Being the inventors of paper, the Chinese were also the first to introduce it as a means of payment. During the Ming Dynasty, in the fourteenth century, paper notes were put into circulation. Since metal was scarce, the emperor decided to issue notes with a use value of several coins. The note in the museum for example has a value of a 1 000 coins. In Europe, it was the money changer who was responsible for the introduction of paper money. In the thirteenth century, in Italy, the money changer became more and more important. At his table or banco, he offered several services to the public: he was exchanging coins (in the Middle Ages each region was minting its own coins), he was accepting deposits and granting loans. Actually, he was doing the same thing as bankers today: offering the possibility to save and to borrow. To keep tracks of all those transactions, the money changer had to keep books and his depositors received a certificate mentioning the exact value of their deposit. It is not before the second half of the seventeenth century (1661) that the first banknote or credit note has been put into circulation by the Swedish Stockholms Banco. It has also marked an important step in monetary history: the introduction of fiduciary money. The term is derived from the Latin word fiducia meaning “trust”. In contrast with the intrinsic value of coins depending on their alloy and weight, the value of a note depends on the trust it enjoys. Its value is simply written or printed on the note itself. It is not before the end of the nineteenth century – beginning of the twentieth, that the banknote has become popular with the public at large. In 1851, the National Bank of Belgium issued its first serie whose values were ranging from 20 francs to 1000 francs. Due to a very high purchasing power and a low demand, these notes were printed in small amounts.

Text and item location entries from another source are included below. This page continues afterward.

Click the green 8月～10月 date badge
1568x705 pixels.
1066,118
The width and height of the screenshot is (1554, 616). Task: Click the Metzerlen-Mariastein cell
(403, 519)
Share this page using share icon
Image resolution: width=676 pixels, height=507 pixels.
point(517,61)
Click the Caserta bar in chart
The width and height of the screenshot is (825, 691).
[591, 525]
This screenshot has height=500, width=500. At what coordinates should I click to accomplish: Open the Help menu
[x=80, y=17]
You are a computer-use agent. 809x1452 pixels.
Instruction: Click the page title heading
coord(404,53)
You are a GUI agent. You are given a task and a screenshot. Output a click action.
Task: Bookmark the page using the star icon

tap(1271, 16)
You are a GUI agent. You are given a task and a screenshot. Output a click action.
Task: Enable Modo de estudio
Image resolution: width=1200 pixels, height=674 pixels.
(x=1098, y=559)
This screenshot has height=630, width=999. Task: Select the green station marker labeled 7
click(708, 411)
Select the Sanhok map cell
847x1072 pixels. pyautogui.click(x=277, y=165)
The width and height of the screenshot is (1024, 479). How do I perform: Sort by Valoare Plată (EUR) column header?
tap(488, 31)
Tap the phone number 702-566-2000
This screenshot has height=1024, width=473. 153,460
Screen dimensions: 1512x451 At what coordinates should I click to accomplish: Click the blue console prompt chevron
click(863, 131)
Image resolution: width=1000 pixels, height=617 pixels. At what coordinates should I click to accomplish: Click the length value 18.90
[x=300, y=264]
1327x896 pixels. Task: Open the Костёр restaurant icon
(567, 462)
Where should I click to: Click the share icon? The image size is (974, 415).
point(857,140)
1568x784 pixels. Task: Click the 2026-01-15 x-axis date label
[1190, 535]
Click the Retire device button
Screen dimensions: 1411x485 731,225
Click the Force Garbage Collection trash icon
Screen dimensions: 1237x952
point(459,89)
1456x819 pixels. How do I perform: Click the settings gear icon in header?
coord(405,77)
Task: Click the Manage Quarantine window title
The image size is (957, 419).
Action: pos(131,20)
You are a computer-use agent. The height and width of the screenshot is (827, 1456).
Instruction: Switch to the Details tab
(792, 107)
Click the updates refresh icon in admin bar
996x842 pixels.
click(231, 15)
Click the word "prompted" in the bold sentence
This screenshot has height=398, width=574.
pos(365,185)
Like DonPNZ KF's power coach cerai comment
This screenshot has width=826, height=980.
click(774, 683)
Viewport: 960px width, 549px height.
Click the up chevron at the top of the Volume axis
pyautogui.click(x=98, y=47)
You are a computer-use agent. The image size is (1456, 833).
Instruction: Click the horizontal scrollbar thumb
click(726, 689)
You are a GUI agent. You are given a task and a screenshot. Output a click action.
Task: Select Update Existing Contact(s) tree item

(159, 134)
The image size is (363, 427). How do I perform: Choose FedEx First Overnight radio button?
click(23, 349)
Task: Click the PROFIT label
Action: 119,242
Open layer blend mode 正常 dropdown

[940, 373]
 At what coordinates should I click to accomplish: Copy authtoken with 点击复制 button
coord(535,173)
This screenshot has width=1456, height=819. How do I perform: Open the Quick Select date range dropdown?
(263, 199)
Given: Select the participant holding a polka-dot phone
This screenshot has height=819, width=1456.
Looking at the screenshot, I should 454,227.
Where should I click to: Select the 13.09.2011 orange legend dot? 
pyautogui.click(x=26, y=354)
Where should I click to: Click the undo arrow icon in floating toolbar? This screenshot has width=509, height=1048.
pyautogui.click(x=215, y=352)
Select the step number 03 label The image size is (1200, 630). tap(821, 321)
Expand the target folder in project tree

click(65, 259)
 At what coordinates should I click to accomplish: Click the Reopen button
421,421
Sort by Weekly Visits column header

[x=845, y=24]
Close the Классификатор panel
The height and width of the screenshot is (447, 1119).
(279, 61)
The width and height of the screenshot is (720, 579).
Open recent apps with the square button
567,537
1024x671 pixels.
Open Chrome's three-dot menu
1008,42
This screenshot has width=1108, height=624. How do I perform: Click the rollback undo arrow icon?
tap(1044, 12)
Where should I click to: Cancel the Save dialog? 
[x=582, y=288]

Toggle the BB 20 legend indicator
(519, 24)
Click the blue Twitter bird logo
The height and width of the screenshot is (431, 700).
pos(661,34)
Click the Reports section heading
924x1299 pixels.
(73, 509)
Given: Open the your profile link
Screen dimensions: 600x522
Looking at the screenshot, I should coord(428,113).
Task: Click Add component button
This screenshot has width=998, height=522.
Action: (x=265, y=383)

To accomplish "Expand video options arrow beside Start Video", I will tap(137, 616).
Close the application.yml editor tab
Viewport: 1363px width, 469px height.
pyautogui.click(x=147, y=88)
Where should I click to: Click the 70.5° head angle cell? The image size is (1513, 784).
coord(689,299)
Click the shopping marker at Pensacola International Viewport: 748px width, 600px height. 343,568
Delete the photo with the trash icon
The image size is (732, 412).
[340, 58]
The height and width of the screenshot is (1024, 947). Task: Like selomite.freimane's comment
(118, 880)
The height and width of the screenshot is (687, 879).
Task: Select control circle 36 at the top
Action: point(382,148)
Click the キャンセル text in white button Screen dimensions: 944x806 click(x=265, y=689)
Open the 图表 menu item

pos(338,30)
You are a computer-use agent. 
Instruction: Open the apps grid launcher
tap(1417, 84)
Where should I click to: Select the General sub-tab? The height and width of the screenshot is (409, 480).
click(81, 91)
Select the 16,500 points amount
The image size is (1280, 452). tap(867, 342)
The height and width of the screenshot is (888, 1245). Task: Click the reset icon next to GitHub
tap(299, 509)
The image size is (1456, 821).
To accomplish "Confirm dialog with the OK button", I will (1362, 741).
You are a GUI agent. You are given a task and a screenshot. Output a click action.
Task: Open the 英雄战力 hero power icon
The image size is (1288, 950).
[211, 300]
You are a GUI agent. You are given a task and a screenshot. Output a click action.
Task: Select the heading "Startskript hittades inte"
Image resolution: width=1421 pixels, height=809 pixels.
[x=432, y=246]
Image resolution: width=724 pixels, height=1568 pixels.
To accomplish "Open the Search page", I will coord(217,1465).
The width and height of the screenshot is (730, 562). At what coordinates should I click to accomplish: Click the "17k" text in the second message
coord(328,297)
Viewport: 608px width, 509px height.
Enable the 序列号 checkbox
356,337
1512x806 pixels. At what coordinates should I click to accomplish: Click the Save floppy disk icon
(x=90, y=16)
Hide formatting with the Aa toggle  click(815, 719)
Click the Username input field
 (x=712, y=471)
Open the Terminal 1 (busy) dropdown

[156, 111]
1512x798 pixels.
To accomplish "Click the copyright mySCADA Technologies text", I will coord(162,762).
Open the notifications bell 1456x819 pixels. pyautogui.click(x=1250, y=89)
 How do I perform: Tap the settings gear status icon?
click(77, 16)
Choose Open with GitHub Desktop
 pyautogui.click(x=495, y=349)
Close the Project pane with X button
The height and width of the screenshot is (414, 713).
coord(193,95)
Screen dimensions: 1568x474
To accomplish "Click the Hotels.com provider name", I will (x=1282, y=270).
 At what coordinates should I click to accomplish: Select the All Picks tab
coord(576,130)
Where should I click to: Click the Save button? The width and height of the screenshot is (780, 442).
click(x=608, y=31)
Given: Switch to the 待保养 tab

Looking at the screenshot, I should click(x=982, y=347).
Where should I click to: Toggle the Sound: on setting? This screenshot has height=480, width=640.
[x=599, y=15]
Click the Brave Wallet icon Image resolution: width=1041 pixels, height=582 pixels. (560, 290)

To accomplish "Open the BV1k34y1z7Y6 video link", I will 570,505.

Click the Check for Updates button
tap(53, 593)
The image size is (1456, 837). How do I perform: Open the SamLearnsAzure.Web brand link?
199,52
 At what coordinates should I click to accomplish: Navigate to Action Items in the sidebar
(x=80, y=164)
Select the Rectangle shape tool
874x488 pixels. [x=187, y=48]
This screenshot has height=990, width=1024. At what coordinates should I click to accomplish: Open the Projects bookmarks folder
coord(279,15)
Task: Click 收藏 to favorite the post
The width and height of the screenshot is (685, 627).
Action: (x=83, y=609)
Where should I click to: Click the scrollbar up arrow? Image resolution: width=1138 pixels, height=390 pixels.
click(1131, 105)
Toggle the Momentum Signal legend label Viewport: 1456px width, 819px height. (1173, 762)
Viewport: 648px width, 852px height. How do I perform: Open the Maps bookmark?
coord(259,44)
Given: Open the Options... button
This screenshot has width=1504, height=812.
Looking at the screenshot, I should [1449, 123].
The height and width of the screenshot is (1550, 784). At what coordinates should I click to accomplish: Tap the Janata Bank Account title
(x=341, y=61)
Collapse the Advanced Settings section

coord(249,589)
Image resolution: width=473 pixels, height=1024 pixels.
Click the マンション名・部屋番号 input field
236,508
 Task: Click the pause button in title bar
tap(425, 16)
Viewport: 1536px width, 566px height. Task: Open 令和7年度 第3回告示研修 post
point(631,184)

The introduction of the single currency is the latest step in European monetary history. The euro has officially been introduced in 1999, although only as bank money. As for the notes and coins, they have been issued from 1st January 2002 on. The notes paper, made of cotton, has to comply with well-defined specifications. It already contains a number of security elements: microfibers that react to UV-light, a watermark and a security thread. When held up against the light, the watermark reveals the main motif of the banknote and its value. On the security thread, made of metal or plastic, the value as well as the word “euro” are legible. Although coins and banknotes are still in favor when it comes to small and daily payments, the bulk of the money supply consists in bank money. Transfers, cards and standing orders are used to an ever larger extent to make our payments.
- European Central Bank, How the euro became our money, Frankfurt, 2007.
- Brion R. & Moreau J.L., Le billet dans tous ses États. Du papier-monnaie à l’euro, Bruxelles, Fonds Mercator, 2001.
- Danneel M., “Het biljettenpapier van de Nationale Bank van België (1850-1940)”, in Ons Heem, jg.53, 1999, nr.1 Papiergeschiedenis, p. 37-47.
- Monestrier M., L’art du papier monnaie, Paris, éd. du Pont Neuf, 1982.
- Rudel J. (dir.), Les techniques de l’art, Paris, Flammarion, coll. Tout l’art. Encyclopédie, 2003.